VIII. Marrakech, April 3, 1993
Three bourgeois women swap stories of their hallucinations:
— I lifted the lid and saw a great precipice and the limpid waters of a stream.
— Before sitting down an eagle flew over me!
— The wind hurled dead leaves in my face.
— LUIS BUÑUEL, The Exterminating Angel
The painter had always promised himself he would one day retrace Delacroix’s footsteps in Morocco. The spring had been bathing the country in its light when he’d decided to buy a plane ticket for Marrakech. He’d brought pencils and brushes with him, just as he’d done as a young man. No other luggage. He got himself a room in a little hotel not far from Jamaa el Fna square and telephoned one of his friends, who was a writer and lived in the medina. The writer immediately invited him to come over. He introduced the painter to two cultivated women, who were also staying in town for a while. One of them was in her fifties, and she was slender and a chain-smoker. The other was clearly a lot younger, and what was more, she was pretty and voluptuous.
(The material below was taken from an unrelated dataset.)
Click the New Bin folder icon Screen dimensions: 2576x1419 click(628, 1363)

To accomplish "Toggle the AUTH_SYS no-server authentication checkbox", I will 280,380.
She didn’t talk much, but the other one talked for her. The first was called Maria and the other Angèle. There were at least thirty years between them. Maria worked for a multinational company and was always traveling. The painter had liked talking to her almost immediately, as she knew a lot about Morocco. When they’d parted ways, they’d agreed to meet the following day at the hotel where they were staying. The women wanted to give him a book they’d written, The Origins of Indian Art in Latin America , which was bound to interest him. Maria was from Argentina, while Angèle was a Catalan living in Guatemala.